● **本文**:
"""
またその際、三連梯子が壁面に近い場合、分力yは大きくなるが、前項に示した斜面に垂直な分力aは小さくなり、ブリッジ線の展張に必要な力も小さくなる。よって分力yも小さくなるため160kgを超えるような高体重の要救助者であっても、三連梯子の位置が与える影響は小さい。つまりほとんどすべての場面で使用可能となる。
【参考】
前項までの計算に基づき、20m(010)の位置に三連梯子の基底部を合わせ(011)検証すると、計算上、梯子が浮き上がる力は梯子の先端部の重量22㎏以下の18㎏しかかからないため、梯子はほぼ浮き上がらず、壁面に押さえつける力は73㎏とのことで一般的なブロックを使用したが一切破損は見られず計算の立証ができた。
また、ナイロンロープを使用し同様の救出システムを作成、検証した結果、都市型救助資機材と同様の効果が得られ、都市型救助資機材を導入していない消防本部や、救助隊のみならず消防隊でも実施可能である。
010
三連梯子の長さが20m
011
基底部の状態
【まとめ】
・特別な知識や資機材を必要とせず、安全、確実、迅速に救出可能である。
"""
● **課題**: 三連梯子による救出を扱った上の本文のうち、「またその際、三連梯子が壁面に」から「見られず計算の立証ができた。」までを、終わりの語句も含めて一字も変えずに再掲すること。

● **データ抜粋**:
"""
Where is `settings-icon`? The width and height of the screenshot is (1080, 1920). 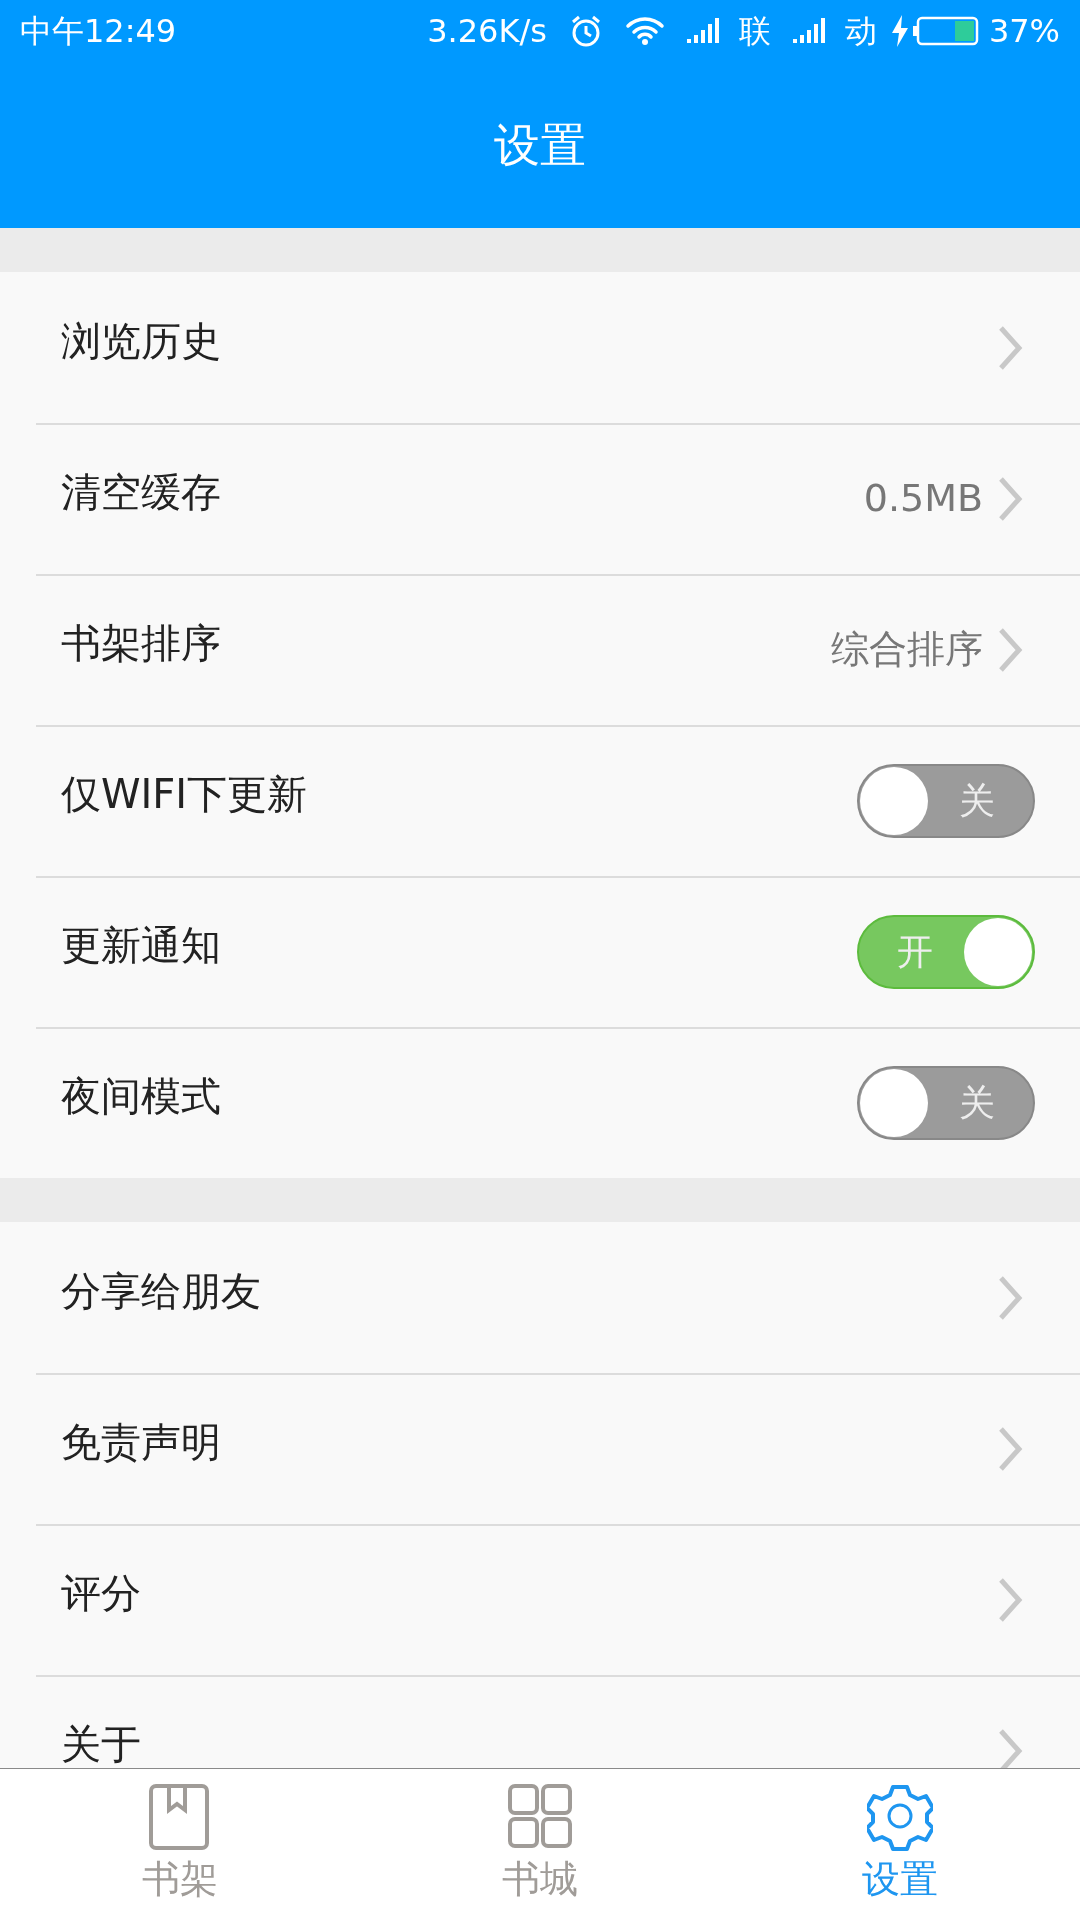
"""
● **解答**:
またその際、三連梯子が壁面に近い場合、分力yは大きくなるが、前項に示した斜面に垂直な分力aは小さくなり、ブリッジ線の展張に必要な力も小さくなる。よって分力yも小さくなるため160kgを超えるような高体重の要救助者であっても、三連梯子の位置が与える影響は小さい。つまりほとんどすべての場面で使用可能となる。
【参考】
前項までの計算に基づき、20m(010)の位置に三連梯子の基底部を合わせ(011)検証すると、計算上、梯子が浮き上がる力は梯子の先端部の重量22㎏以下の18㎏しかかからないため、梯子はほぼ浮き上がらず、壁面に押さえつける力は73㎏とのことで一般的なブロックを使用したが一切破損は見られず計算の立証ができた。